Pílulas do tipo deixa-o-pau-rolar. Na mesma base: deixa.
Primeiro passo é tomar conta do espaço. Tem espaço a bessa e só você sabe o que o que pode fazer do seu. Antes ocupe. Depois se vire.
Não se esqueça de que você está cercado, olhe em volta e dê um rolê. Cuidado com as imitações.
Imagine o verão em chamas e fique sabendo que é por isso mesmo. A hora do crime precede a hora da vingança, e o espetáculo continua. cada um na sua, silêncio.
Acredite na realidade e procure as brechas que ela sempre deixa. Leia o jornal, não tenha medo de mim, fique sabendo: drenagem, dragas e tratores pelo pântano. Acredite.
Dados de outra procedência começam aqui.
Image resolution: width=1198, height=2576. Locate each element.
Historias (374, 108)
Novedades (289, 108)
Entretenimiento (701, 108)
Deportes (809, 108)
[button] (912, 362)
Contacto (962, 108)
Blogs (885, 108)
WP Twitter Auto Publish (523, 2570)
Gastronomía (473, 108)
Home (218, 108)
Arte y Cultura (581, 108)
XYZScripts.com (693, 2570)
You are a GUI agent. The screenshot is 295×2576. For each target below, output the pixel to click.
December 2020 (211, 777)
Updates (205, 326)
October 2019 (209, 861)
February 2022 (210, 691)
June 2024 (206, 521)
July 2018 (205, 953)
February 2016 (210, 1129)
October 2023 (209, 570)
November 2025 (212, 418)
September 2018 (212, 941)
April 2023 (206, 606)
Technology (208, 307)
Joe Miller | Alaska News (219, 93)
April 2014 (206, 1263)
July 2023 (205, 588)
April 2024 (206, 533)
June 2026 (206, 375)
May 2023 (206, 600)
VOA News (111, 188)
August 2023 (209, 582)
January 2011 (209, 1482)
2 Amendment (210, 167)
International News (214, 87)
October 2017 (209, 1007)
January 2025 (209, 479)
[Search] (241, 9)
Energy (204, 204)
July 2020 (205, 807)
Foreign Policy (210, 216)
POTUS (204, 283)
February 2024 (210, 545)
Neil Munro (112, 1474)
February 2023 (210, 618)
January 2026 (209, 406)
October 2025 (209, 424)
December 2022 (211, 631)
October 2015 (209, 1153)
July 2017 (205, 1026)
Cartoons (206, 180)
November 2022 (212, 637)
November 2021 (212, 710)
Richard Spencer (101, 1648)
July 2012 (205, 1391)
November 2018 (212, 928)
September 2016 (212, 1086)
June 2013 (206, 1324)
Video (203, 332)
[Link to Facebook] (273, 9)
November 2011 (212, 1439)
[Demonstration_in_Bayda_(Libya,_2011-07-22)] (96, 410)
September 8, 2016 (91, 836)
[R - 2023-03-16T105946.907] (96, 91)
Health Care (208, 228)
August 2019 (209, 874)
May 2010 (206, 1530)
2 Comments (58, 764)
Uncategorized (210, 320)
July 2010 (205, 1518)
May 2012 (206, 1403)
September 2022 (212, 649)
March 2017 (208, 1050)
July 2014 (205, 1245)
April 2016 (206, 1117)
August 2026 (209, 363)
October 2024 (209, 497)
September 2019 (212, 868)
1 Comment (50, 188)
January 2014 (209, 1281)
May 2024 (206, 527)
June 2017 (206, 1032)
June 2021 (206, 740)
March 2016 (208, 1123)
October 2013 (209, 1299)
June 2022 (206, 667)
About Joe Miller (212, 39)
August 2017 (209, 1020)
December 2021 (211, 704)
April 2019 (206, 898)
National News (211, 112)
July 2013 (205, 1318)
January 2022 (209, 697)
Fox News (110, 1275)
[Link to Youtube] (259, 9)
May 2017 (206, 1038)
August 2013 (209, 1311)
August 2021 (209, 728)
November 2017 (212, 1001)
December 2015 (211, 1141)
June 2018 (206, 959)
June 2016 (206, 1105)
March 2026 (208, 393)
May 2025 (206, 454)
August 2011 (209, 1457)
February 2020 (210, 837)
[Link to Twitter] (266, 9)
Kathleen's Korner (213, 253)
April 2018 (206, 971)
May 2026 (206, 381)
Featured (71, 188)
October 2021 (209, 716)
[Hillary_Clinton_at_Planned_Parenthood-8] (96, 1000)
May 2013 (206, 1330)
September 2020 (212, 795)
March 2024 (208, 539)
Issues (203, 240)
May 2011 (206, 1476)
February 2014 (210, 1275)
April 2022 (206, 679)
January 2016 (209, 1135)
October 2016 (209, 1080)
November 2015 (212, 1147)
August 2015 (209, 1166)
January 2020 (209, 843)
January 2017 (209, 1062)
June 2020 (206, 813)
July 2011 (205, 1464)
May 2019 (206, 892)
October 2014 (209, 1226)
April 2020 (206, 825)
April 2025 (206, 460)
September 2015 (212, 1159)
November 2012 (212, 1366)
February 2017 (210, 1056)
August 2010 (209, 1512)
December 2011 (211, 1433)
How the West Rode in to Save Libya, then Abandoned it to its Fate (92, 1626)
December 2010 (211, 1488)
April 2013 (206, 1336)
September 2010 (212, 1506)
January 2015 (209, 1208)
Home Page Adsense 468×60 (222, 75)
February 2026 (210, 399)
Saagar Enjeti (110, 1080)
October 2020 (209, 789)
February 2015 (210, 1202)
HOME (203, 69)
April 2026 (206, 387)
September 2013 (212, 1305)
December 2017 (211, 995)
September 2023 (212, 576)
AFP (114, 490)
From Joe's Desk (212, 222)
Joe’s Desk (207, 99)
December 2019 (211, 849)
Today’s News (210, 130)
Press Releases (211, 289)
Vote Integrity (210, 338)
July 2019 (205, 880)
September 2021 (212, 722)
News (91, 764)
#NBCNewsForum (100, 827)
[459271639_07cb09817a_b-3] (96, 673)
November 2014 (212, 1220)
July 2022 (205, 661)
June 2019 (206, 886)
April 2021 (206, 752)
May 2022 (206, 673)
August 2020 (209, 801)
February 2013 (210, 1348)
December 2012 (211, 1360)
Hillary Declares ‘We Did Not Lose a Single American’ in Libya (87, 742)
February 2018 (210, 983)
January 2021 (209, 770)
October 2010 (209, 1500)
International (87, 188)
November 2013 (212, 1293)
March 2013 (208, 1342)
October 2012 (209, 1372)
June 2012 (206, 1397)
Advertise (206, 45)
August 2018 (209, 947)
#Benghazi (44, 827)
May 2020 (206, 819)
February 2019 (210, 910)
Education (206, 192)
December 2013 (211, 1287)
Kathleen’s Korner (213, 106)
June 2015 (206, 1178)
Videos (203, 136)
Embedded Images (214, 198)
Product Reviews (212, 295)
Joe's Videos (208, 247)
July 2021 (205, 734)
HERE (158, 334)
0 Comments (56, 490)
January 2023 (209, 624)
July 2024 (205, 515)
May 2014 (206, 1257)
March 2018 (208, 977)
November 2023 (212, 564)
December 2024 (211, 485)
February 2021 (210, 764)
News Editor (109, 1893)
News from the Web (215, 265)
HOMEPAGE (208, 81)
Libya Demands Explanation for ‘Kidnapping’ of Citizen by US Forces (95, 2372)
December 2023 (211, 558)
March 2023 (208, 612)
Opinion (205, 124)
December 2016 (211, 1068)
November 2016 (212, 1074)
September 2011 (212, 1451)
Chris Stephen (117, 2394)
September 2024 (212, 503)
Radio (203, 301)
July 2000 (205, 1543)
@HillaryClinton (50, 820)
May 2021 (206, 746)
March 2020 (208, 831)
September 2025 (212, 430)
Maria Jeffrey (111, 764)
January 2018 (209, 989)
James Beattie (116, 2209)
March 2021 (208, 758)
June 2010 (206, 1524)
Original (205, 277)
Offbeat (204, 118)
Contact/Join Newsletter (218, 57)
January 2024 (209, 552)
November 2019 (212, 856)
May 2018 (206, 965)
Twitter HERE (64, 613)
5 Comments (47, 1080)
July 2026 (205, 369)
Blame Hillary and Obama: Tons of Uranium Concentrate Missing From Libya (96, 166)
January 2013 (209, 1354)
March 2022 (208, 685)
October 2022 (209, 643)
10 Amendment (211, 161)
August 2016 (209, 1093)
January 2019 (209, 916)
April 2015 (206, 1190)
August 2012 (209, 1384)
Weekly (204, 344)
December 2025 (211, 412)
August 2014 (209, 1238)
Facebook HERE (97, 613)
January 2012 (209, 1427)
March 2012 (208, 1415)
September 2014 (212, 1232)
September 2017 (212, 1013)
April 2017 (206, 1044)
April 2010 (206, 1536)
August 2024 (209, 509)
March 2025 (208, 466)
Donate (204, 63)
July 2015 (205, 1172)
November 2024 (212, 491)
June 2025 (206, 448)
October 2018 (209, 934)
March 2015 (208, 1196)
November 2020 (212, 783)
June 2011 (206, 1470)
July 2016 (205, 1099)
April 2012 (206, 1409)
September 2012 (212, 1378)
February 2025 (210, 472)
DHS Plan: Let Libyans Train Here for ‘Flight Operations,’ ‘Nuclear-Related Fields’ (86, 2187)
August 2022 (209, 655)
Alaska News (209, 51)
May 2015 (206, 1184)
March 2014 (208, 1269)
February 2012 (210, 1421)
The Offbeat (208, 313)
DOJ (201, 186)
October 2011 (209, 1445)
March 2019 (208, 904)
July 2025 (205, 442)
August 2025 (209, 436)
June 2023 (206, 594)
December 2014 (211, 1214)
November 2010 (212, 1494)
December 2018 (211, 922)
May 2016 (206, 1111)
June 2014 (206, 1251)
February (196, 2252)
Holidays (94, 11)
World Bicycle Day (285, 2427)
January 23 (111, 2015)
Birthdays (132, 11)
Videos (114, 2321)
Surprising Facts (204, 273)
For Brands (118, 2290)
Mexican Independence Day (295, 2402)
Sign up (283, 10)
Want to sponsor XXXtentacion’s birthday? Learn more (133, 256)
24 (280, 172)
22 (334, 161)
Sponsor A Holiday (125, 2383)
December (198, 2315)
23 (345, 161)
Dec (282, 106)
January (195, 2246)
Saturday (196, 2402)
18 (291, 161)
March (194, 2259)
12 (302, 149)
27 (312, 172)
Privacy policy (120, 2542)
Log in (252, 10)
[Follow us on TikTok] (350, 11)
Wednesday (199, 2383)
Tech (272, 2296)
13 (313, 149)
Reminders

Poesia. Acredite na poesia e viva. E viva ela. Morra por ela se você se liga, mas por favor, não traia. O poeta que trai sua poesia é um infeliz completo e morto. Resista, criatura.
Sínteses. Painéis. Afrescos. Reportagens. Sínteses. Poesia. Posições. Planos gerais. "O Close-up é uma questão de amor". Amor.